Archival materials are essential in my classroom and in my own research. I’ve worked with students to transcribe early modern handwriting, examine how printed books are composed through folding exercises, and compare several editions of Jane Austen’s Northanger Abbey and Bram Stoker’s Dracula in order to consider the role of editing and typography in reader reception.
From 2015 to 2019 I was an organizer for the Yale Program in the History of the Book, which puts scholars, archivists, and bibliographers into conversation with students through a lecture series, seminar program, and the annual Harvard-Yale Conference in Book History. I also co-founded The Census: a blog that showcases new book historical research with a focus on materials and methods that have traditionally been underrepresented in the field.

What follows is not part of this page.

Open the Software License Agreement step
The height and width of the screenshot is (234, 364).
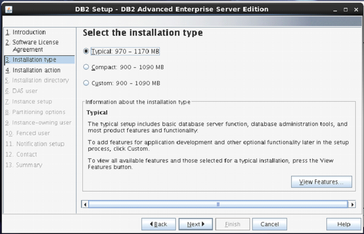point(30,46)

Most of my recent classes have incorporated university special collections in some way, with an emphasis on hands-on access to these materials. But I also seek to show students how they can work with such resources from anywhere. For instance, in one assignment for the literature survey course “Vampires, Castles, & Werewolves” (Spring 2017), students used The Shelley-Godwin Archive (based at Oxford University) to examine high-quality scans of the manuscript drafts of Mary Shelley’s Frankenstein and make arguments about how the novel was altered before its publication.
As a Curatorial Assistant at the Beinecke Rare Book and Manuscript Library, I designed the exhibits Uncommon Law (2014) and Habits Ancient and Modern (2019) and gave public talks on these diverse materials.